St DaleMcCrumb’s humor is incredibly smart—she even has Latin jokes in a book about stock car racing. More than anything, it is not laughing at Southern life and stereotypes, but rather laughing with it. When a woman breaks down on a lonely country road at night, and a black Monte Carlo pulls up behind her with headlights illuminating the scene, she tells the driver (who is unmistakably Dale Earnhardt back from the grave to perform his first miracle) in surprise that she always thought their headlights were decals.

There is so much to love about this book, besides the skillful writing, well-drawn characters and surprising premise.
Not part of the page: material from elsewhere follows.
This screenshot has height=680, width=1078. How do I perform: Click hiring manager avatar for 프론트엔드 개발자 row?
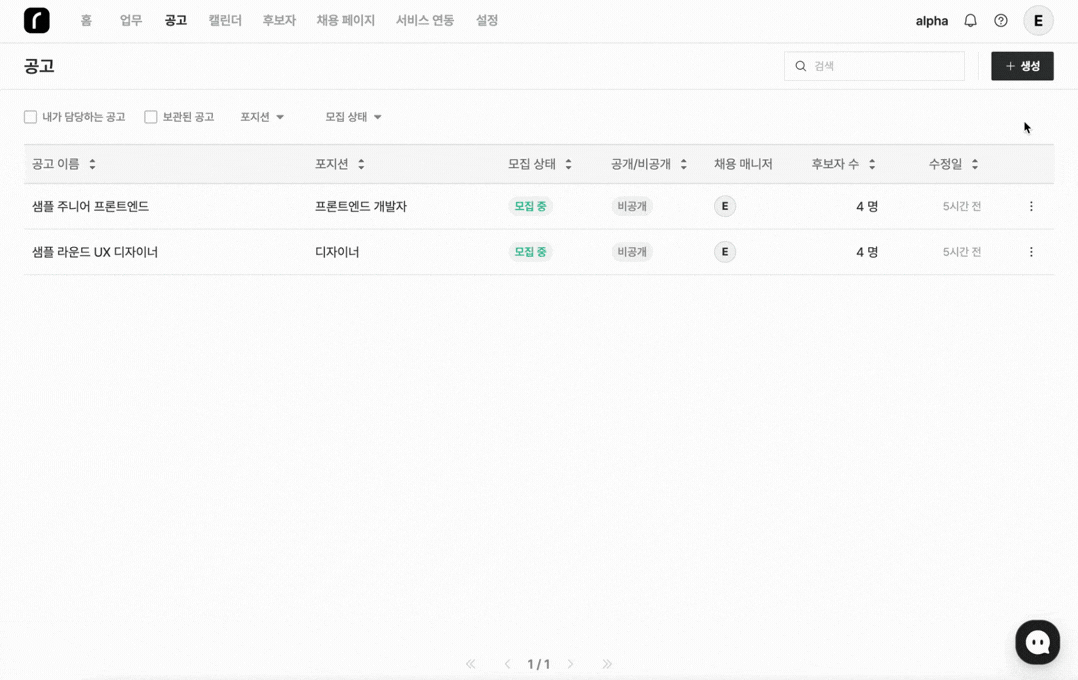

Much of North Carolina is featured (of course), as well as local history and jokes. (Did anyone know we have a county named in honor of Earnhardt? “Our Dale,” think about it. It is just north of Charlotte.) McCrumb crams so much information about the history of NASCAR, the development of the sport, statistics for different drivers and tracks, and manages to do all of it smoothly within the frame of the pilgrims’ progress so readers don’t find themselves outside of the story bogged down with information they don’t care about. All characters care so deeply, in their own way, about this sport and what it has meant to them as people that the way they share it and celebrate with each other is infectious.

Though NASCAR started as a Southern sport, it has spread outside of here and local tracks have closed as larger, more national and international speedways open. McCrumb does tackle head-on the economic impact race weekend can have on small towns, and even more so the loss of losing a track and how quickly a community can suffer financially.

As the pilgrims progress through race country they learn about each of their backgrounds and what they are all seeking on this pilgrimage to Dale. Most importantly, they are reminded of what they are really seeking: something they can do for each other—that the most baffling, mystical experience we can have is not something from outside ourselves but what we share with others.

In many ways “The Canterbury Tales” was the first of road-trip books: a group of friends out to take a trip just to do it. No one was moving house, going to market, picking up a wife from a neighboring village; they were all just out to take a trip together. The frame tale reminds us that story is a way to connect with those we love the most and those we have never before; to bridge distances near and far. If anything, what both Simmons and McCrumb demonstrate that the power of story has not diminished over time as we have developed new technology beyond the quill pen, but we need our human voices and experiences now more than ever before to remind us of our own humanity.